I found out DH has been smoking behind my back.
Just to give some history...We were both smokers when we met, I quit about 6 years ago, he's smoked on and off, trying to quit for a long time. This past time he quit for about a year...I found a lighter in his pants pockets while doing laundry, asked him about it, and he confessed that he's been smoking for the past couple of months.
WDYT? I try to not let it bug me too much, it's his body etc. etc. but I find it's been nagging at me. Plus, since I've found out, he now thinks it's OK to go out on the deck and stuff and have one periodically at home...when he was hiding it from me he obviously never smoked while at home.
Re: Would it bother you if your DH did this?
The "behind my back" part is what would bother me.
Let me ask you this:
Why did he quit smoking?
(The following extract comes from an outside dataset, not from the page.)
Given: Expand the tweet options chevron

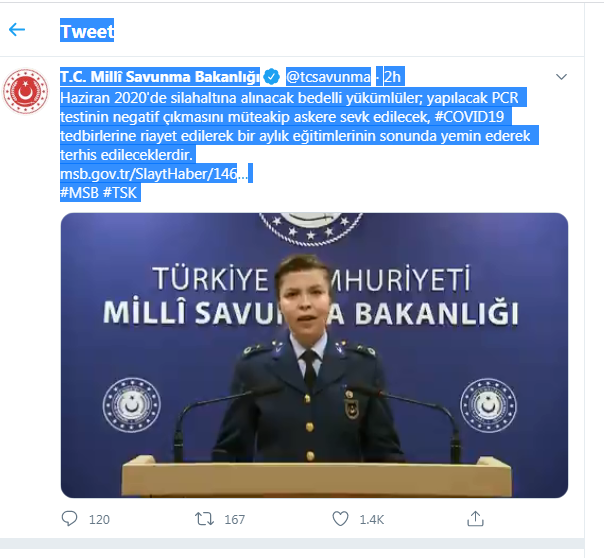Looking at the screenshot, I should 561,76.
Was it a choice he made 100% on his own, or is it something you pressured him to do? And how do you feel about his smoking in general?
I do NOT want to excuse the lying.... but smoking is an addiction and as most of us know, a person won't quit an addiction until they are fully ready to do so.
If he felt pressured to quit, if he felt like you'd be pissed, while it doesn't excuse the lying, it explains it to a point.
My DH and I are trying to build in work out time (we're both BAD at it). he's been much better about it than I. And when he asks me "did you work out?" and I haven't... I feel guilty/bad when I say "no". My DH isn't judging me, he's just asking to ask and to be encouraging, and I STILL feel guilty saying 'no'.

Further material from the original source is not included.